[Stored data entries]
********************

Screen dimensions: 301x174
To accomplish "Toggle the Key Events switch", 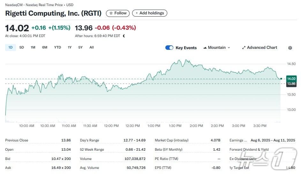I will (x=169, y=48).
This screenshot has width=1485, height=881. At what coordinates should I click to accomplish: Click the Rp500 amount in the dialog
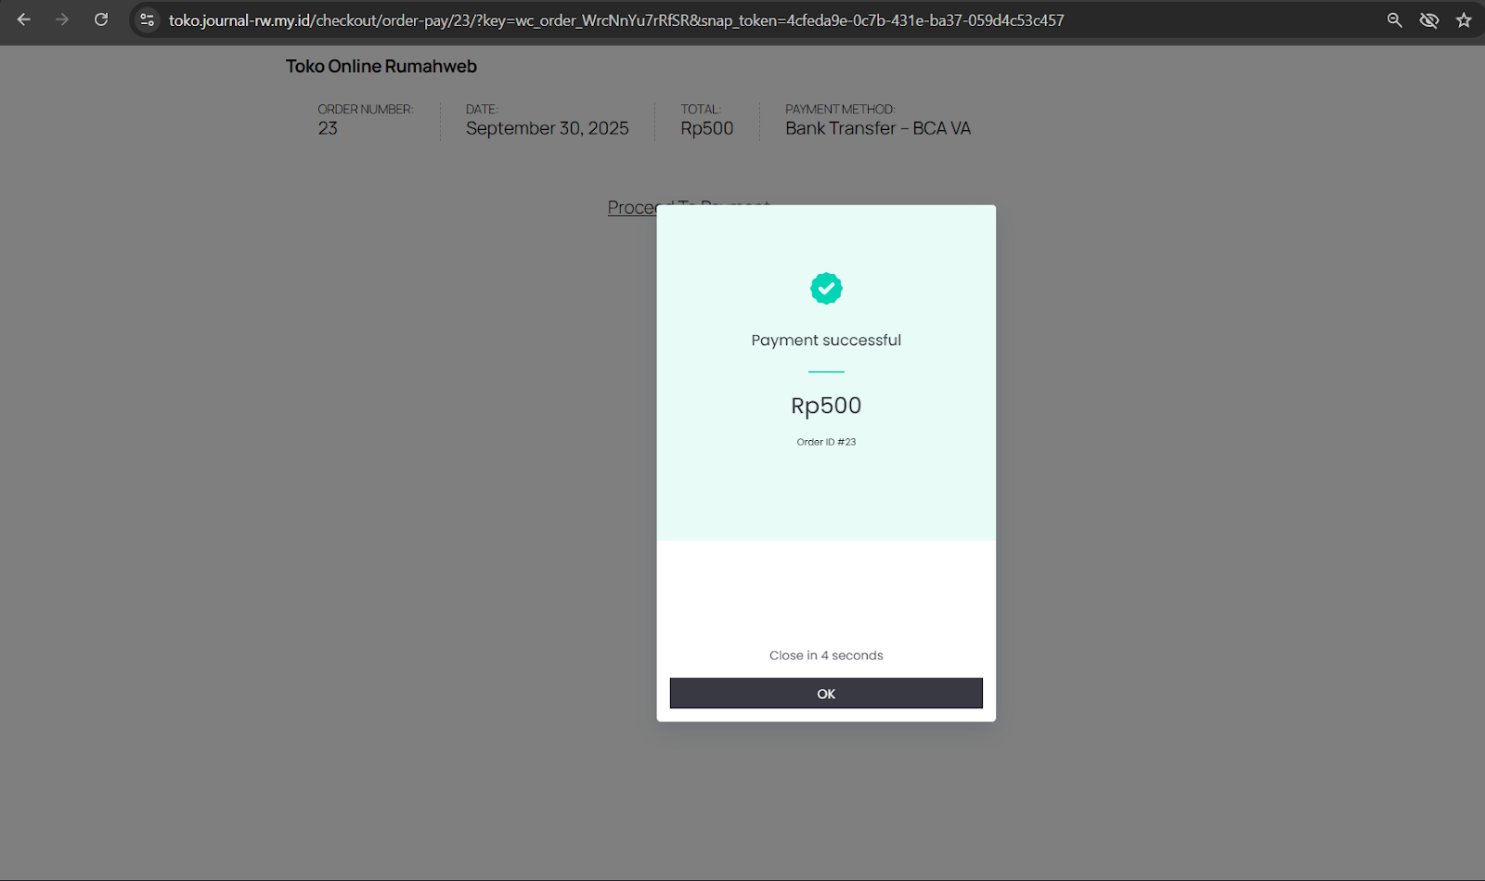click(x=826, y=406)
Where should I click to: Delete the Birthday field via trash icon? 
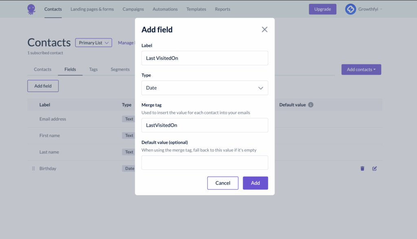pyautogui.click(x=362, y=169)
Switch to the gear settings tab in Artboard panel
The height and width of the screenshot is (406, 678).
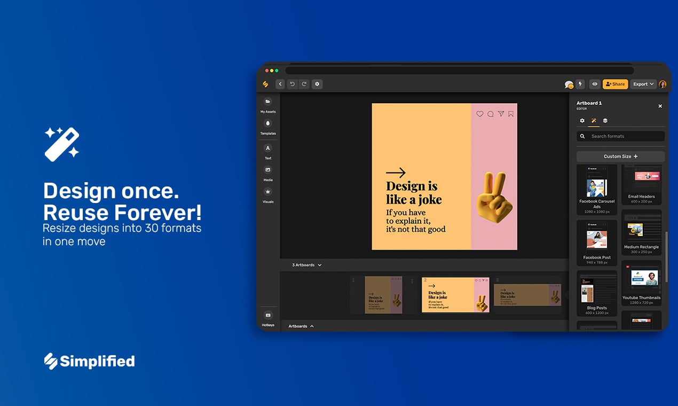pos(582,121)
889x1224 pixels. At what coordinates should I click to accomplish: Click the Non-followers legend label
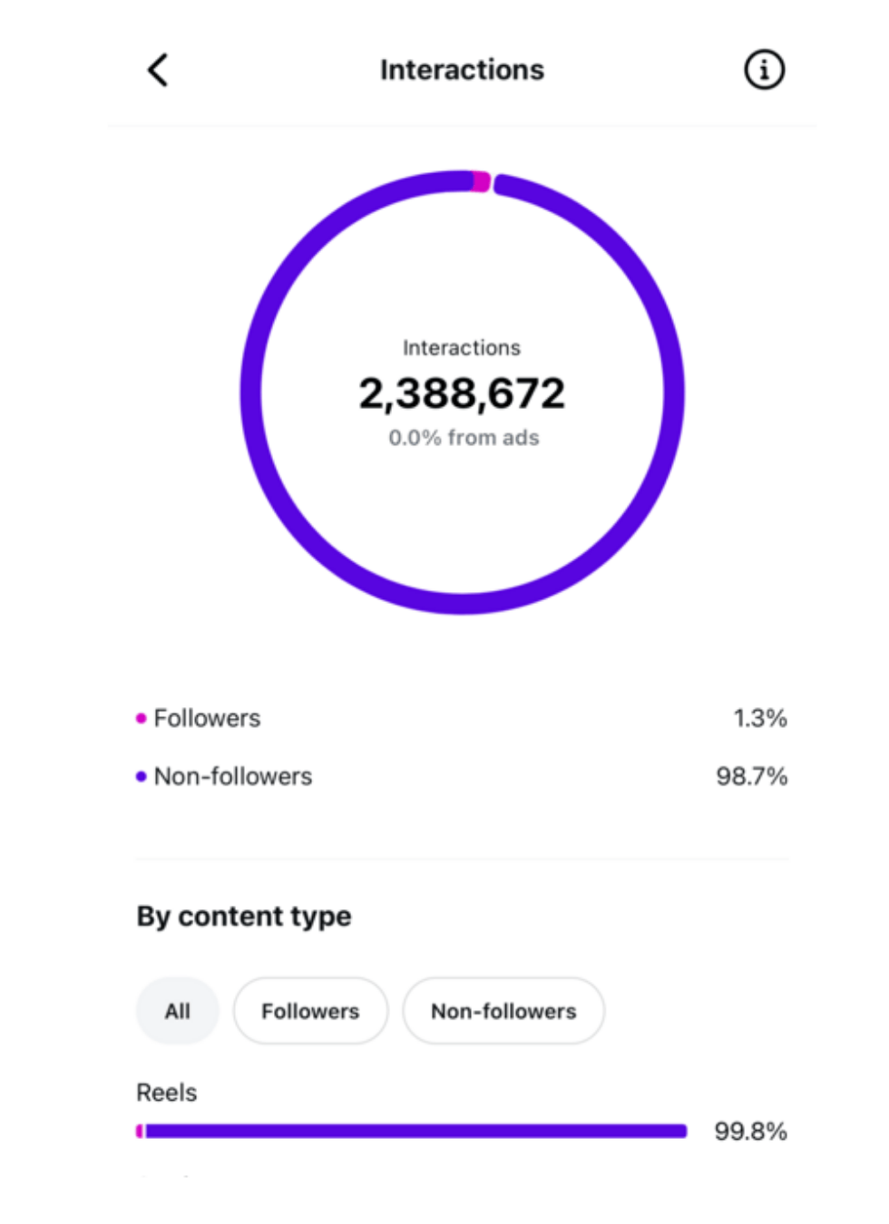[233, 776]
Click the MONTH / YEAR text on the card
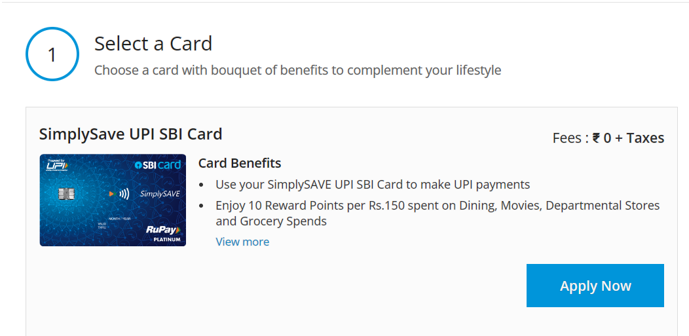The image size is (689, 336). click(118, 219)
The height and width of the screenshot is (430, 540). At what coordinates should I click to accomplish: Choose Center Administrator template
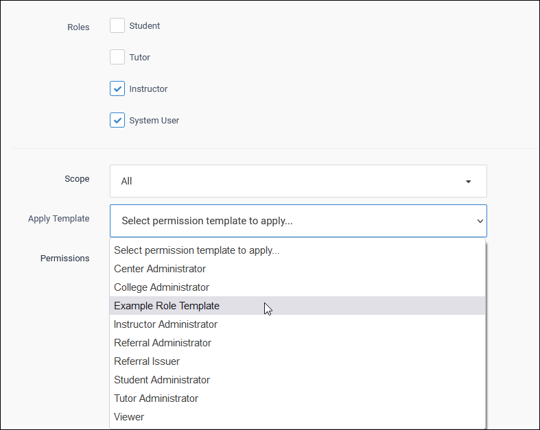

********************

TO DO
Retype exactly the lines above, starting at the line containing "This screenshot has" and ending with the last line, both included; leave out the pictures.

ANSWER FOR THIS EXERCISE
This screenshot has width=1485, height=881. At what coordinates should I click to accomplish: Click the Rp500 amount in the dialog
click(x=826, y=406)
Where should I click to: Delete the Birthday field via trash icon? 
pyautogui.click(x=362, y=169)
Switch to the gear settings tab in Artboard panel
The height and width of the screenshot is (406, 678).
pos(582,121)
889x1224 pixels. At what coordinates should I click to accomplish: Click the Non-followers legend label
[233, 776]
Click the MONTH / YEAR text on the card
The image size is (689, 336). click(118, 219)
The height and width of the screenshot is (430, 540). At what coordinates should I click to accomplish: Choose Center Administrator template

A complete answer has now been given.